Excretion and Respiration Rate Measurements
Mussel respiration and nutrient (N and P) excretion rates were measured using shipboard incubations. To test for the influence of body size on metabolic rate, at each site we incubated up to 12, 5, and 3 small (< 15.5mm), medium (15.5mm – 25mm), and large (> 25mm) mussels, respectively. Incubations were conducted in acid-cleaned vials with 0.7μm GF/F filtered near-bottom lake water. We used five replicates of each mussel size class (small, medium, large) and incubated three containers without mussels to act as controls (18 vials total). We mostly used 40mL amber glass vials as experimental containers, although a small number of incubations were performed in 60mL falcon tubes when working with very large mussels. Before each incubation began, we determined initial DO concentration and took initial dissolved nutrient samples in duplicate, which we syringe filtered (0.22μm polyethersulfone filter) and froze for later analysis. We then added mussels to the experimental containers, sealed the containers with no headspace for gas exchange, and incubated them for three hours in the dark at 4°C (Ozersky and others 2015; Mosley and Bootsma 2015; Tyner and others 2015; Vanderploeg and others 2017; Zalusky 2021). After three hours, we determined final DO concentrations for each vial and syringe filtered incubation water from each vial (0.22μm polyethersulfone filter) then froze samples for later analysis. We measured DO concentration using a WTW Optical IDS dissolved oxygen sensor (FDO® 925, precision = 0.01mg DO ±1.5%, Wilheim, Germany), paired with a multi-parameter portable meter (MultiLine® Multi 3510 IDS). The DO sensor was rinsed with cold MilliQ water between each measurement. DO concentration did not go below 327μmol O2/L in the incubation vials, indicating no instances of hypoxia. Finally, we froze mussels from all incubations for later analysis.
Laboratory Methods
Water Chemistry
Total seston POC and PON concentrations of water samples were determined using a Vario EL cube elemental analyzer (Elementar, Langenselbold, Germany). We dried sample filters for 24 hours at 60°C and then encased them in tin capsules for analysis. Water PP was then determined using a SEAL Analytical AQ400 discrete analyzer (Mequon, Wisconsin). We combusted PP sample filters for two hours (550°C) and then digested them using sulfuric acid (10N H2SO4). PP samples were then reacted with acidic molybdate and antimony and reduced by ascorbic acid to form phosphomolybdenum blue, which was measured photometrically (880nm) (modification of US EPA 119-A method, Murphy and Riley 1962). Water column chlorophyll a filters were extracted into 10mL of 90% acetone for 24 hours (Welschmeyer, 1994) and analyzed using a UV-Visible spectrophotometer (Turner Designs, 10-AU, Sunnyvale, CA) at an excitation wavelength of 436nm and 680nm emission. We ran these and other nutrient samples (see below) in duplicate. We measured dissolved N and P (as NH3 + -N and SRP) concentrations in incubation water from mussel excretion experiments using a SEAL Analytical AQ400 discrete analyzer (Mequon, Wisconsin) (alkaline phenate method for NH4 + - EPA-103, acidic molybdate method for SRP - EPA-155). Respiration and excretion rates were determined by normalizing final incubation concentrations to control values, mussel biomass (as SFDM, see next section), and volume of incubation chambers. Values were then divided by the length of incubation time, yielding rates as μmol/g SFDM/h.

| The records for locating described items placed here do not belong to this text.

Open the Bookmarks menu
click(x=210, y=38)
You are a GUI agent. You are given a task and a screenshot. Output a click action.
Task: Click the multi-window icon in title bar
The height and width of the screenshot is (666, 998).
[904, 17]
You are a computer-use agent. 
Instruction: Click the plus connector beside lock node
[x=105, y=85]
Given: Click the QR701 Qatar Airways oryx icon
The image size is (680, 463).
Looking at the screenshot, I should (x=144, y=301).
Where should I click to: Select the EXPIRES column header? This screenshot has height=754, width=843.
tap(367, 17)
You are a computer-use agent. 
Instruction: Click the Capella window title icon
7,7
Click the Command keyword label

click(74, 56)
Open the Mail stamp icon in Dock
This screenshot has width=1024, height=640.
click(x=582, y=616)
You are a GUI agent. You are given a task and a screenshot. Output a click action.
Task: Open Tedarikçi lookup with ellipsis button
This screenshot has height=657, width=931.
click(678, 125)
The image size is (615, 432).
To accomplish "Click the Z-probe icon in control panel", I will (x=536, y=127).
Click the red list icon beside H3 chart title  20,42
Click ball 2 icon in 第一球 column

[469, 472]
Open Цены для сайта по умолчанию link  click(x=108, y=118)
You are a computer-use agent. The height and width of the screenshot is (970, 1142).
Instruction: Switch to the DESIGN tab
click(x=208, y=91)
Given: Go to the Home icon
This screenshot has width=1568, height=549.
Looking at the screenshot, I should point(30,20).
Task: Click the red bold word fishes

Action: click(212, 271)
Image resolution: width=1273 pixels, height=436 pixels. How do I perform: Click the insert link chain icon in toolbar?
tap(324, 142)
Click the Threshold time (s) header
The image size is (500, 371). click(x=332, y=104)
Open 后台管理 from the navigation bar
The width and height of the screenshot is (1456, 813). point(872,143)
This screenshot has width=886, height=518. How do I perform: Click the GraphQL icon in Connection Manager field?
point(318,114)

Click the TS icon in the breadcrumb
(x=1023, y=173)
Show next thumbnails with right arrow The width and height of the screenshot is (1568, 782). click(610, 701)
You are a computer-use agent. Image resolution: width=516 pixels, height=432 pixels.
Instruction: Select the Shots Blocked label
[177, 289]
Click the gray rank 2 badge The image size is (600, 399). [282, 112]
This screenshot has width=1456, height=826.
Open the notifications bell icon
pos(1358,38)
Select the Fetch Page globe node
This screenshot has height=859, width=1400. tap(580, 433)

Mussel Biomass and Tissue Composition Analysis
Mussels were removed from their shells, dried for 24 – 48 hours in a drying oven at 60°C, and weighed to determine total biomass as shell-free dry mass (SFDM) for each incubation replicate. We then combined replicates for each size class at each site and analyzed them in duplicate (C and N) or triplicate (P). Dried tissue was homogenized using a mortar and pestle and stored in a desiccator until we weighed and analyzed them. We then weighed samples of homogenized tissue for POC and PON (target weight 0.6mg) and PP (target weight 1mg) analyses and processed them the same way as our seston samples (see above).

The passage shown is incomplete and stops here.